After 35 years, this Rittenhouse restaurant is still worth it.

 

It would be nice to have full-size glasses for some of these wines — ask for a brandy snifter if the dinky stemware gets you down — but then you’ve got to cut some slack for a place that traces its origin back to the day three friends put $6,000 in a hat. Besides, there’s something comforting about stepping into a place that doesn’t seem to have suffered a decorative update since Stephen Starr was in short pants.

Friday Saturday Sunday does show its age in its service and menu, and in the worn carpeting and chalkboard specials written in Day-Glo hues. That’s not a bad thing. The easygoing waiters are eager to please — Would we like to move away from a group of high-energy ladies at the next table? No, but it’s nice to be offered the chance! — but not so eager as to interrupt table talk, least of all to wax poetic about the kitchen’s environmental credo or how the chef’s commitment to “nose-to-tail” cooking might just save Christendom.

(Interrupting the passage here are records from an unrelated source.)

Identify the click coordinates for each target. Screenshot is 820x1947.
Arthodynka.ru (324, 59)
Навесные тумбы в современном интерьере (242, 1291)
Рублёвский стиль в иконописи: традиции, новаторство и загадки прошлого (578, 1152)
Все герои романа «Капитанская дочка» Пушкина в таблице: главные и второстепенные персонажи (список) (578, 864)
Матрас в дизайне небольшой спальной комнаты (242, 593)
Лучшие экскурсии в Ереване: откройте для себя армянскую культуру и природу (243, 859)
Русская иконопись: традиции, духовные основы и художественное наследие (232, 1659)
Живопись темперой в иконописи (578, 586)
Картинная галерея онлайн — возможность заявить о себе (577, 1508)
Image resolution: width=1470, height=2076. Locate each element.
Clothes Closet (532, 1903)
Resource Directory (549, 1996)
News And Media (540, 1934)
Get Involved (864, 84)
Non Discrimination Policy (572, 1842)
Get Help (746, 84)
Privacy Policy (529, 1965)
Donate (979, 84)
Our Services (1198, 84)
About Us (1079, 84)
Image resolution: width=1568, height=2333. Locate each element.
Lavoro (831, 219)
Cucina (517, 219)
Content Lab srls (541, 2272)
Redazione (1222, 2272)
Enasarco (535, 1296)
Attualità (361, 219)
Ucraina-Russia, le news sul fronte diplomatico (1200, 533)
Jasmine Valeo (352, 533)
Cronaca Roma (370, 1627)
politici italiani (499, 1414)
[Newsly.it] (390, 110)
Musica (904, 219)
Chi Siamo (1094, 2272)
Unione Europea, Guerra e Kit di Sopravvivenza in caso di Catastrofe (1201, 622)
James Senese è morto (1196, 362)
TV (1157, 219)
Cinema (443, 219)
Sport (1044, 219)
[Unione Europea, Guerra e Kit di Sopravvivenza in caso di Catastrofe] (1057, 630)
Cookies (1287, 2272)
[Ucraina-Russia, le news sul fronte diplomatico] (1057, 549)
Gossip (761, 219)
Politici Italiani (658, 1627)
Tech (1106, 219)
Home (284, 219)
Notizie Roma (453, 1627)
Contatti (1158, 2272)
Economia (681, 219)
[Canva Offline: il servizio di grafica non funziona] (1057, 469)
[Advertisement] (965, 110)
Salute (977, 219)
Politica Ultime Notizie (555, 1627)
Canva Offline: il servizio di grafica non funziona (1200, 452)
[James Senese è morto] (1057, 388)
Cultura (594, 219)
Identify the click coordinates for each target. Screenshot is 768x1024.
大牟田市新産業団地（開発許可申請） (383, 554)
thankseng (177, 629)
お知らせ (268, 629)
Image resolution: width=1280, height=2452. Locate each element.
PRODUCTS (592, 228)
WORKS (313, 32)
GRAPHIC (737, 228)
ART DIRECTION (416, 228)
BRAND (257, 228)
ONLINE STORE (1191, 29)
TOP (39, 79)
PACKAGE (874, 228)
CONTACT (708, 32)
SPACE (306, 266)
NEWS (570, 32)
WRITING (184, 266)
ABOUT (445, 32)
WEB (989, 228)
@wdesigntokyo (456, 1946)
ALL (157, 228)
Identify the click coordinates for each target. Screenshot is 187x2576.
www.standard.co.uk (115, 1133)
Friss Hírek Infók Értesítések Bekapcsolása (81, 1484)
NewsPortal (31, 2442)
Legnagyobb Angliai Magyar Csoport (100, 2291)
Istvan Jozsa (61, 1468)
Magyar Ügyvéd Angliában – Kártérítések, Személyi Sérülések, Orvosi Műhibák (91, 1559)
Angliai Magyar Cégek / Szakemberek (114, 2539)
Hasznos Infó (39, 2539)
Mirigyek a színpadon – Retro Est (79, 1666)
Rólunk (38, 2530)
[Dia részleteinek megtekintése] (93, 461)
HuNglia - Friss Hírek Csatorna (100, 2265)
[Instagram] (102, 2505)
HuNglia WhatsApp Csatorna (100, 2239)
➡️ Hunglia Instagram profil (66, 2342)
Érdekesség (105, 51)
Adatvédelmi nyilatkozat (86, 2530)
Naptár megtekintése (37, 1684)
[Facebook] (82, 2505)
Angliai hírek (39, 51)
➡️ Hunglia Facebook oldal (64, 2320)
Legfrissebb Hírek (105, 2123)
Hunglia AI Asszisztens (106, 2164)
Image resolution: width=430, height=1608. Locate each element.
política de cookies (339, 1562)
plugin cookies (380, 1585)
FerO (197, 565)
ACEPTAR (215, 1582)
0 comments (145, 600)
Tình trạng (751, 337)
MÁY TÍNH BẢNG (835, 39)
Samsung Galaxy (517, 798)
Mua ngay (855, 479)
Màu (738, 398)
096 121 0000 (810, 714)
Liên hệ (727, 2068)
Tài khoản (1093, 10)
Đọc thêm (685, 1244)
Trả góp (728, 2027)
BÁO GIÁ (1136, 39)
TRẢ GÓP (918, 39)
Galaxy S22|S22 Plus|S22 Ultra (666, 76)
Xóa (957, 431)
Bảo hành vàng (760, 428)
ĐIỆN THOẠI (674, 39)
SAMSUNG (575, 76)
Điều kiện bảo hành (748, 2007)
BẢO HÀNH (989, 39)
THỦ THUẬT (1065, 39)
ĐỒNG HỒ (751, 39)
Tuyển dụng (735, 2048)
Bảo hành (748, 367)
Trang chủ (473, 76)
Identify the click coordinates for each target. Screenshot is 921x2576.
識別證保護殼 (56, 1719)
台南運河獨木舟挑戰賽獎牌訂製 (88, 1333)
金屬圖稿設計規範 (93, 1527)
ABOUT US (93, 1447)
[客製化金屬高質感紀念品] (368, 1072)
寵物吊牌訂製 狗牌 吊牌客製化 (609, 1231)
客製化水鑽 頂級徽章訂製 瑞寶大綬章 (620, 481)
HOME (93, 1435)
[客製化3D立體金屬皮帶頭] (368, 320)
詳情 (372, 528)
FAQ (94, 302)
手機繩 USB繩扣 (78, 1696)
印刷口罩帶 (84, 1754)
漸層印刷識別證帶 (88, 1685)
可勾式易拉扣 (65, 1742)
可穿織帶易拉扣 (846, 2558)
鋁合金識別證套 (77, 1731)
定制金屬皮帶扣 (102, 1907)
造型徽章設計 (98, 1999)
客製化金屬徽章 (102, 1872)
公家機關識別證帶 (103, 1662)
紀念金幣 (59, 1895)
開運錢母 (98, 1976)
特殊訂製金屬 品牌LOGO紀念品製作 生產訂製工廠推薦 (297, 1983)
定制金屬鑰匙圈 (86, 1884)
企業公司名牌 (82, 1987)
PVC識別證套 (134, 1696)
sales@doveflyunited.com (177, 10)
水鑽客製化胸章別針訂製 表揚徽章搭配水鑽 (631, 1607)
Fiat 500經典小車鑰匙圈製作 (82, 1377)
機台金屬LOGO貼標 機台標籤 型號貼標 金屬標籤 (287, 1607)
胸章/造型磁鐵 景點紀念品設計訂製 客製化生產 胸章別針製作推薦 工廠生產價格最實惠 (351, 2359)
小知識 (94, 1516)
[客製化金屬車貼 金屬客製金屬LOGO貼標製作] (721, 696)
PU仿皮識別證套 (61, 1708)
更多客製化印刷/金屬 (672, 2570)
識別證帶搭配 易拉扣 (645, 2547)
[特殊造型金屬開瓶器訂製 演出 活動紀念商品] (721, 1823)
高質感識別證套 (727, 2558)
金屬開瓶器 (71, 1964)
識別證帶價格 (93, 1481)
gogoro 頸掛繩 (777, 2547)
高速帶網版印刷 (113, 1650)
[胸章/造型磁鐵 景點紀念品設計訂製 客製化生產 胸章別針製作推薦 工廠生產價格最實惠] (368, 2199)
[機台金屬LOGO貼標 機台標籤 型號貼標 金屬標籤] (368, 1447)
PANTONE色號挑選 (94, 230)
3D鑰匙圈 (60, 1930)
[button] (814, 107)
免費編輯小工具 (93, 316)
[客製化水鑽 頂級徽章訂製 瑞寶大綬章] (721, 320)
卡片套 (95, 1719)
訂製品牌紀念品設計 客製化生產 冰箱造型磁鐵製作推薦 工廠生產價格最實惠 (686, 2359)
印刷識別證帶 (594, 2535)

The kitchen is three steps behind those trends anyway. Running from Caesar salad and a pork chop with whipped potatoes to seared ahi tuna and crabcakes with jicama slaw, the menu puts one in mind of a country club that just caught wind of the 1980s. The perfunctory identical piles of sautéed zucchini that graced our two entrées reinforced that impression, but the rest of the food had more soul. The longstanding cream of mushroom soup was as classic as something out of a Junior League cookbook: heavy cream, white mushrooms and cognac — and there’s a reason I list the heavy cream first. It wasn’t nearly as woodsy and fungal as the mushroom soup at White Dog Cafe in Wayne, which by luck we’d had earlier in the day, but then it wasn’t really trying to be.

The crabcake was solid, as was a well-seasoned steak au poivre. I would gladly go back for the whole Cornish hen, relieved of all its most difficult bones and packed with a stuffing of sausage, pears, walnuts and tarragon. Why do I only eat stuffing on Thanksgiving? Because most restaurants left it behind three or 13 trends ago, probably. I’m glad this one hasn’t.

And glad that I finally made it to Friday Saturday Sunday. There are more creative menus to be found, for sure, and less expensive ones, too. But the wine program more than makes up for the latter point, and besides, there’s something to be said for a place that makes a couple of bag-eyed parents feel a little like lovebirds again. Can powdered olive oil do that?